2023 Brief: Critical Spatial Practice
SOS is constructed to progress your practice, to challenge the traditionally commercial routes through your discipline, and pronounce the political in design. What we typically mean by politics isn’t defined by the chaos in Westminster, rather the intimate relationships between people, communities, and space. This is where spatial practice has the greatest opportunity to make critical change to social environments.
This year’s brief centres you and your ambitions for critical spatial practice. We begin with that maxim of feminist theory ‘the personal is political’ (Hanisch 1970), in order to orientate yourself to a series of critical ambitions for your future practice. This short statement had ramifications for us all, positing that there is a political dimension to every part of our lives, giving way to the necessary exposure of injustices, inequalities and historical discrimination against women.
Inequality continues today in too many shapes and guises. Critical spatial practice targets these as the focus for intervention. What you bring to this programme in your experiences, identities, ambitions and curiosities, will be the very tools needed to navigate projects with politics at its centre. We’d like you to place yourself and your communities into your project. This will be your starting point.
You will instigate and work toward a project through 1:1 design advisory sessions, self-directed study, and the involvement of third parties and / or your chosen community. Projects may cover, but are in no way limited to, ecological investigations, intersectional climate community work, strategies for designed de-growth, design for social care, support of forcibly marginalised communities, investigations of exploitative industry and labour relations, investigation of state and corporate violence, amongst other urgent and necessary interventions that are affecting you, or your communities.

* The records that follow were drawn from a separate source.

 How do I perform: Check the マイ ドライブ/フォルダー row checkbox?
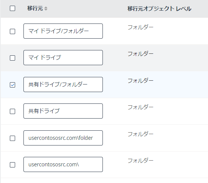(12, 31)
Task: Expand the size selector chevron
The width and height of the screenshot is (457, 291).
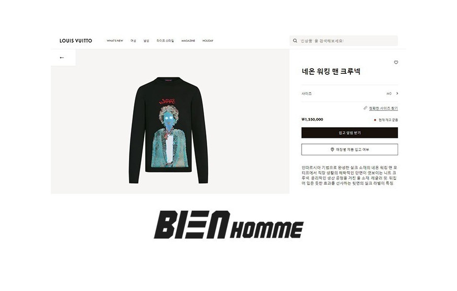Action: [x=397, y=94]
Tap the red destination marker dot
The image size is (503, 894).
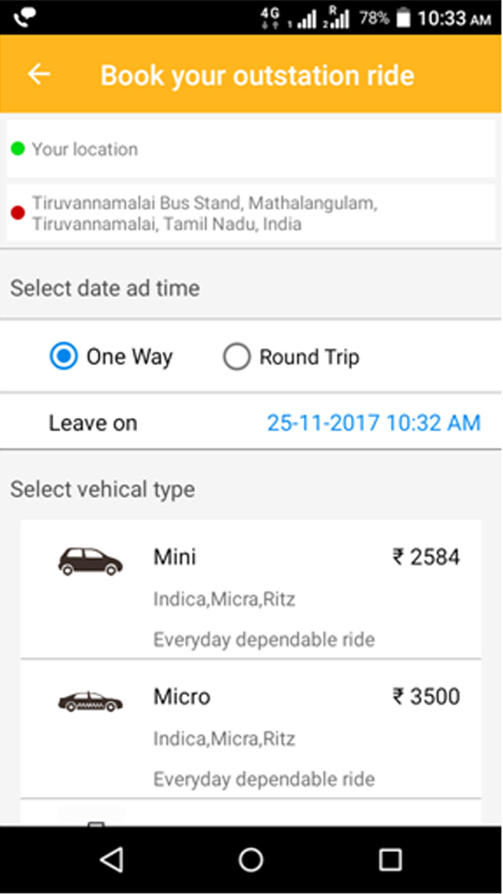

2023 Brief: Collectivising the Curriculum
As part of the short four-week programme, we are interested in collectivising on how design pedagogy can and should be shaped by its participants. Through a series of structured group seminars, you will help to co-construct the design projects of others’ as well as your own. This year with your help, we embark on a research-lead and contingent programme that seeks to delve into the assumptions of commercially lead educational curriculum. Areas that will be covered by our seminars will include spatial practice participation and access, critical practice ethics and small practice funding and financing.